Task objective
In the entries that follow, how many lines include "computer"? Give the number and nothing else.

** Dataset follows **

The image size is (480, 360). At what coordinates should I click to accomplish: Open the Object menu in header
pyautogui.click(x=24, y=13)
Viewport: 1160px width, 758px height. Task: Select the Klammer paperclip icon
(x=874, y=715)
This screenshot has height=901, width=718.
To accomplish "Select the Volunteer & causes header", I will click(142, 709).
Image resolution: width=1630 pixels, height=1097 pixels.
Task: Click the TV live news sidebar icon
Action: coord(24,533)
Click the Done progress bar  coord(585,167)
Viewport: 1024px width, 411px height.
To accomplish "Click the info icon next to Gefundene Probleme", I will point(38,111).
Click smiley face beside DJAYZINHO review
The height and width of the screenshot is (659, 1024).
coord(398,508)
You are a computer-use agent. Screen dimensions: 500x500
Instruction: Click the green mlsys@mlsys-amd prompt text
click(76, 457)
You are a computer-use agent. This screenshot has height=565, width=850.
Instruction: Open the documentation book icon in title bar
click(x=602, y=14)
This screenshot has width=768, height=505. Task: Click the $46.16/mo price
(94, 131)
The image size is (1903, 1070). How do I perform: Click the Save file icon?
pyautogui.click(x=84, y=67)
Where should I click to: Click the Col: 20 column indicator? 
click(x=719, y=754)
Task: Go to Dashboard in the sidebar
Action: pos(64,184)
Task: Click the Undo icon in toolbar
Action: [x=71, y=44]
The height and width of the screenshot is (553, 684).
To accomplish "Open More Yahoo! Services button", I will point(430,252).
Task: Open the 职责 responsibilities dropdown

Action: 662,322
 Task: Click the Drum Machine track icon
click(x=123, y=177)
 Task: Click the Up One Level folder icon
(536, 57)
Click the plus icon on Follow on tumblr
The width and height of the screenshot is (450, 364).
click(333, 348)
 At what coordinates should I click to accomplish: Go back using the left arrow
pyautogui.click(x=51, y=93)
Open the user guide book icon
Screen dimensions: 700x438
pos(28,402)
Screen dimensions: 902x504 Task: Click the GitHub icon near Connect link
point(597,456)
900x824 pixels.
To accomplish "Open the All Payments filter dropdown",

** End of Dataset **

Reply
2